_PROBLEM STATEMENT:_ The required result is each line of the entries below containing the string "click".

== TASK INPUTS

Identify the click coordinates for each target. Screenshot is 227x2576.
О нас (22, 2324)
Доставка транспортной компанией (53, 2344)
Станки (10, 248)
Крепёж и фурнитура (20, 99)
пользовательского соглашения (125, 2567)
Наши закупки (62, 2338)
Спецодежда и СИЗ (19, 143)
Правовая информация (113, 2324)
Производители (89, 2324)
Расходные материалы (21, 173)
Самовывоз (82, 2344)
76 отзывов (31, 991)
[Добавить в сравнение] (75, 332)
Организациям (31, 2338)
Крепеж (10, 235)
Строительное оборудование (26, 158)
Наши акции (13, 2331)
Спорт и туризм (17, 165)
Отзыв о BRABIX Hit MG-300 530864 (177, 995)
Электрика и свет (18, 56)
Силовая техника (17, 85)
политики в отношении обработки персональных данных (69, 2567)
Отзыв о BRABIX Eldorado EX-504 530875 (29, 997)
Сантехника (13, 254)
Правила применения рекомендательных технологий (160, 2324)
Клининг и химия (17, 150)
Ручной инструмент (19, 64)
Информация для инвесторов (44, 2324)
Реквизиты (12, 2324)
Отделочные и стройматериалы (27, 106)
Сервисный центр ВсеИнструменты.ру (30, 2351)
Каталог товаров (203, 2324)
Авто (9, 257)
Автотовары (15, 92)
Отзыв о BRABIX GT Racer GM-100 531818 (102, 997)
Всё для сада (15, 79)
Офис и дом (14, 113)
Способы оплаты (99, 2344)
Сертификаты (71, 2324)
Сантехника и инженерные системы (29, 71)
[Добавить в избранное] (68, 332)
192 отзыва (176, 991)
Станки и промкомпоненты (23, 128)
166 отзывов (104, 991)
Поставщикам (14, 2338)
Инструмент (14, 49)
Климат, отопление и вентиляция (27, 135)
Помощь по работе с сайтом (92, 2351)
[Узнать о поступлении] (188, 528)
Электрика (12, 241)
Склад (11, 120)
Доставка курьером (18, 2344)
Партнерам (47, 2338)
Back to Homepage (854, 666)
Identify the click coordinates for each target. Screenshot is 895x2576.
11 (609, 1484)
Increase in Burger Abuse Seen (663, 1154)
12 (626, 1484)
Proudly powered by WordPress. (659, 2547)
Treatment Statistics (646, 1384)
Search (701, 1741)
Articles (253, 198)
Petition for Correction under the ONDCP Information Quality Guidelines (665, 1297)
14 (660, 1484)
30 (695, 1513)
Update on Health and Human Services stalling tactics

====

_ANSWER SECTION:_
Identify the click coordinates for each target. Screenshot is 227x2576.
Identify the click coordinates for each target. Screenshot is 895x2576.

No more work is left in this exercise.